The problem:
Filter task. Return each line of the material that holds the string "chevron".

Data for the task:

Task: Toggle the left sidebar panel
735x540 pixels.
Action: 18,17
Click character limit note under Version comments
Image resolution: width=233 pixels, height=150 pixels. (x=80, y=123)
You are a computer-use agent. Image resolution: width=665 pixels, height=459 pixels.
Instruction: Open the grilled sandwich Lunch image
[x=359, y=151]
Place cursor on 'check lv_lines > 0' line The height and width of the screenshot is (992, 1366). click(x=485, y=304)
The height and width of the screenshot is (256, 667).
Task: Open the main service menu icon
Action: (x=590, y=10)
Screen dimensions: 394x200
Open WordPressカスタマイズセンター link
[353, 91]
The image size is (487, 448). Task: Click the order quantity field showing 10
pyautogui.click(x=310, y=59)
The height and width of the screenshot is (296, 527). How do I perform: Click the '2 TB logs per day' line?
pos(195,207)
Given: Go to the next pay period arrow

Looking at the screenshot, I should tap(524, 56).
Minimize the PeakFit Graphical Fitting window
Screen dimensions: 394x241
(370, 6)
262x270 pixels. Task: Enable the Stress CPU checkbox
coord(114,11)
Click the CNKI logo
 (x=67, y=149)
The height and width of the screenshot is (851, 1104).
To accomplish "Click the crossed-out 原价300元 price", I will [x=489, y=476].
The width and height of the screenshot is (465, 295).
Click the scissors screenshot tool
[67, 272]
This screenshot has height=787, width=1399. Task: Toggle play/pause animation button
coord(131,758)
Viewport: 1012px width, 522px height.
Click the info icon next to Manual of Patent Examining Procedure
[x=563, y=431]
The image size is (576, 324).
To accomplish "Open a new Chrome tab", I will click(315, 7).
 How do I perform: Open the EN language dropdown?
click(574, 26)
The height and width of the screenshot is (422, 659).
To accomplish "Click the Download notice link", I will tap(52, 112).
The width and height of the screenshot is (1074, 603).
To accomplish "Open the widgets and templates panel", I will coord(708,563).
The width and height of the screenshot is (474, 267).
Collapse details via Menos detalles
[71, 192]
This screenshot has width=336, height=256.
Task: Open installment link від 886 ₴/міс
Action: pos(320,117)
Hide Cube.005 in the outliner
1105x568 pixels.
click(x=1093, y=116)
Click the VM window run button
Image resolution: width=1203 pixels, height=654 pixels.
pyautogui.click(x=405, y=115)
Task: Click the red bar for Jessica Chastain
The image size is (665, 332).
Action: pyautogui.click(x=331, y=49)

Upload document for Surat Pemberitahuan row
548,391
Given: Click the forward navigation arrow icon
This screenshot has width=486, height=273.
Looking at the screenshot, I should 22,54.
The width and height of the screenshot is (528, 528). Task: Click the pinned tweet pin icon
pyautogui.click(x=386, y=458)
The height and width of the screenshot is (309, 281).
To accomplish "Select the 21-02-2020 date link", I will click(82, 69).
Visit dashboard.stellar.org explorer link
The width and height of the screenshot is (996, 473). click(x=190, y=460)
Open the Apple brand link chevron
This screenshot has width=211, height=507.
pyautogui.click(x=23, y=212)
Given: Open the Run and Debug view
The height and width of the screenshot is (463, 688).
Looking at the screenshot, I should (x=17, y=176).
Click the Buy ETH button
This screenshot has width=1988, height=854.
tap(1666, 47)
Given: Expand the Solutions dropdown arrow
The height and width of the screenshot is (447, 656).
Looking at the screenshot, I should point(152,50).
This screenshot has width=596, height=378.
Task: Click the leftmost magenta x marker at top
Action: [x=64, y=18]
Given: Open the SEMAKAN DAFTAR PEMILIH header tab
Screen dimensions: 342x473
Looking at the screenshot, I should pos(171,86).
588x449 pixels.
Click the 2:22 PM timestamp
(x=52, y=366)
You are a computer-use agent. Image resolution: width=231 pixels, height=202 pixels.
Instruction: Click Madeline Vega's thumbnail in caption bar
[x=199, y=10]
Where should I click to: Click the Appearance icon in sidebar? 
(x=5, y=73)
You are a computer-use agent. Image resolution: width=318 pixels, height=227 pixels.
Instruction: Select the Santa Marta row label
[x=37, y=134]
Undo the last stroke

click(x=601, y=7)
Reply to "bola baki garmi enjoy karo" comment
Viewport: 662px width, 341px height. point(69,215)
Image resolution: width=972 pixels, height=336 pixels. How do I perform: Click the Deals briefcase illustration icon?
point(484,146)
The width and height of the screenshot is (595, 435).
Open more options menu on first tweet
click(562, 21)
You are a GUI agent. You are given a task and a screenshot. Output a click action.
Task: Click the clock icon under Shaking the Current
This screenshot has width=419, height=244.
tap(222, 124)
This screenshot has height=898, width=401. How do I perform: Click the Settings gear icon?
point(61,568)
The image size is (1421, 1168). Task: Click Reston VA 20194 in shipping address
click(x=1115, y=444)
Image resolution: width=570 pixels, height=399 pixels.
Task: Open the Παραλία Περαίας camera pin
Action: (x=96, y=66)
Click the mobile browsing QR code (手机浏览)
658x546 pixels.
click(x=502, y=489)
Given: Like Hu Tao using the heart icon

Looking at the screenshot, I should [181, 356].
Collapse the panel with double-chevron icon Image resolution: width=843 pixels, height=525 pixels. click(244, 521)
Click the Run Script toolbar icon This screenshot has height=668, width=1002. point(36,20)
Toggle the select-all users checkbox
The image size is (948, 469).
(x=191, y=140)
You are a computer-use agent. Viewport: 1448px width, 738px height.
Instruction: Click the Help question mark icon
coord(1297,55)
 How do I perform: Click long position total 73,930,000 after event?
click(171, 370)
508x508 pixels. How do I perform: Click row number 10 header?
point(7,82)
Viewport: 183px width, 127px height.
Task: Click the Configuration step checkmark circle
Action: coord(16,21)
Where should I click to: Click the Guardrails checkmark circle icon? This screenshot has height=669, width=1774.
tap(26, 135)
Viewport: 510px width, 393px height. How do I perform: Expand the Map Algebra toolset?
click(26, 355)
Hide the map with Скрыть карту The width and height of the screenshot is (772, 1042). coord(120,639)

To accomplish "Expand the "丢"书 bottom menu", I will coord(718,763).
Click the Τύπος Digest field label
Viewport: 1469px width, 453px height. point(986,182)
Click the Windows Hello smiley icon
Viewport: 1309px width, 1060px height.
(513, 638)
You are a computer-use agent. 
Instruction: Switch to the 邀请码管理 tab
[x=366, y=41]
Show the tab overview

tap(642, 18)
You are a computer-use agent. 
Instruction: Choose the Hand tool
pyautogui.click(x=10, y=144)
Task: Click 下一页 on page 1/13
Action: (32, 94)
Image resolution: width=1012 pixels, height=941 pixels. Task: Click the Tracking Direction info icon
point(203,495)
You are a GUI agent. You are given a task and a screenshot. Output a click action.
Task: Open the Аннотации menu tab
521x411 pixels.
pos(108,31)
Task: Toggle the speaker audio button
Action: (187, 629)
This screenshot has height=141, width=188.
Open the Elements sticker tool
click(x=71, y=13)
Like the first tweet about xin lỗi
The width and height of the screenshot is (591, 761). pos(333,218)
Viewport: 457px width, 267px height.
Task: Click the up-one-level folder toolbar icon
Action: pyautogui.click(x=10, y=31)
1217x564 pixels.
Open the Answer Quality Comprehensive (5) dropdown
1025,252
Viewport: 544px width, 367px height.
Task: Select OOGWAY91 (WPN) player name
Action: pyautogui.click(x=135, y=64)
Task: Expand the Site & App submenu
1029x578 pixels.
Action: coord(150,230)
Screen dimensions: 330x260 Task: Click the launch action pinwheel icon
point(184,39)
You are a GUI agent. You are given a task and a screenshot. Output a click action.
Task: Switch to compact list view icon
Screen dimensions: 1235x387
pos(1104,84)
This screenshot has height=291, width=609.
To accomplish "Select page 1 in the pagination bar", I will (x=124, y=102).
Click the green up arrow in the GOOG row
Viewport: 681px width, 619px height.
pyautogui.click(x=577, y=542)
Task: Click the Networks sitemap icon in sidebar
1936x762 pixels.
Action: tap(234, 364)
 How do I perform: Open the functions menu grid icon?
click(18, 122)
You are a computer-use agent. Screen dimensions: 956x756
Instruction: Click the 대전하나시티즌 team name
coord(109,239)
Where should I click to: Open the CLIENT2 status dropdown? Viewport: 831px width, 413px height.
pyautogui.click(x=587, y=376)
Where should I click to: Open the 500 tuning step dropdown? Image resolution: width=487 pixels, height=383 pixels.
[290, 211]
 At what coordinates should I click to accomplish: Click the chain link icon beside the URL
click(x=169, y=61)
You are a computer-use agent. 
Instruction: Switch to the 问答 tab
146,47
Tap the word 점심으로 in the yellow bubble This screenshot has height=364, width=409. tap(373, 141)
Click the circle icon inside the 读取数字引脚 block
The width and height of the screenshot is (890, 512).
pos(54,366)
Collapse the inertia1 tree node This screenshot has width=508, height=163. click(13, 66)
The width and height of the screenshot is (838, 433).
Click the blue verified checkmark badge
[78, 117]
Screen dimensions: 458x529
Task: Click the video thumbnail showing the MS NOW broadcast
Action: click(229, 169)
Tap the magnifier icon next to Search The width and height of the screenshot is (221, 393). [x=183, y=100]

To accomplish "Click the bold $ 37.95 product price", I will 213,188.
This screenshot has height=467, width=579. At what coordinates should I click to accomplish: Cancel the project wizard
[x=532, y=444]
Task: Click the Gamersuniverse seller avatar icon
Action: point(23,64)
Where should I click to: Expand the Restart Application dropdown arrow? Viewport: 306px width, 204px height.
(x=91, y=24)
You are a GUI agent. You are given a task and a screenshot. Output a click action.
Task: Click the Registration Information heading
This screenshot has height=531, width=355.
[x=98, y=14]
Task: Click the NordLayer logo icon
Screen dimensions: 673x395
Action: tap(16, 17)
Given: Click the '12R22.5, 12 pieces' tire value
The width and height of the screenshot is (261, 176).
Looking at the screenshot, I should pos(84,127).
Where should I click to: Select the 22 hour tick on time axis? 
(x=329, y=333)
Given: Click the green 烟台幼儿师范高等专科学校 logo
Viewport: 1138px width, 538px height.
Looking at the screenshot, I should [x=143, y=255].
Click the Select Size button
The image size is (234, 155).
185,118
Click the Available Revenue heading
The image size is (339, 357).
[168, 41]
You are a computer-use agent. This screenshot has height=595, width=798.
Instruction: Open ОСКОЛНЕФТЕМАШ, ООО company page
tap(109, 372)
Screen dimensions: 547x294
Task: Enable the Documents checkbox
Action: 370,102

Response for this exercise:
Open the Apple brand link chevron
Collapse the panel with double-chevron icon Image resolution: width=843 pixels, height=525 pixels. click(244, 521)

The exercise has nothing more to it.